**Requirement 1**
Reproduce the part of the article on UDI and claim forms from "At the same" up to and including "to promote safety.".
**Requirement 2**
Carry on the article on UDI and claim forms from the point where it stops.

**Selected extract**
CMS opposes plan for UDI on claim forms

At the same time the U.S. Food and Drug Administration is pressing "full steam ahead" to develop a unique device identifier (UDI) system for medical devices, the Centers for Medicare & Medicaid Services is lobbying against its plan to use the UDI on claim forms.

Former Medicare Administrator Marilyn Tavenner has maintained that requiring the UDI on medical claims forms poses big technical hurdles and costs too much, the Wall Street Journal reported.

In a letter to two senators last month, Tavenner suggests that putting the UDI into electronic health records or device registries kept by companies should be sufficient to promote safety.

That position contrasts with that of Department of Health and Human Services Secretary Sylvia Mathews Burwell, who has written that the FDA's national drug-product safety net--the Sentinel Initiative--"will ultimately benefit" by "incorporating UDIs into its claims data sources."

Mark McClellan, a senior fellow at the Brookings Institution and a former Medicare administrator, told WSJ that Tavenner was "channeling the concerns of hospitals" that billing changes could be expensive for them, too.

**Raw data**
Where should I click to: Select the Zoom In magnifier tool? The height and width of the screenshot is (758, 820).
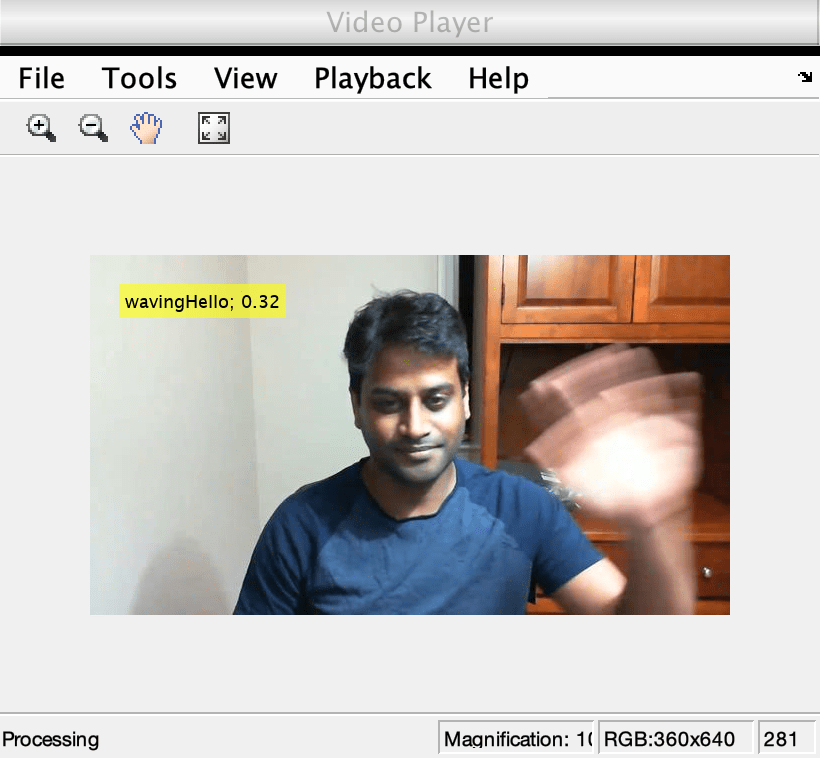[41, 128]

**Expected answer 1**
At the same time the U.S. Food and Drug Administration is pressing "full steam ahead" to develop a unique device identifier (UDI) system for medical devices, the Centers for Medicare & Medicaid Services is lobbying against its plan to use the UDI on claim forms.

Former Medicare Administrator Marilyn Tavenner has maintained that requiring the UDI on medical claims forms poses big technical hurdles and costs too much, the Wall Street Journal reported.

In a letter to two senators last month, Tavenner suggests that putting the UDI into electronic health records or device registries kept by companies should be sufficient to promote safety.

**Expected answer 2**
In a statement, the agency said it is working "to better understand and document the value, benefits and cost" of the UDI system.

Groups including AARP, Pew Charitable Trusts and the American College of Cardiology are among those advocating that the numbers be part of Medicare bills, according to the article. And some lawmakers have expressed concern that without CMS' lead, insurance companies won't collect and use the UDI data either.

Pew Charitable Trusts and others have urged making the UDI a required field in EHRs as part of as part of Meaningful Use Stage 3, FierceEMR has previously reported.

After the FDA's five-year pilot, the Mini-Sentinel program, used for medical product safety monitoring, is ready to move to the full-scale system, the agency announced in January.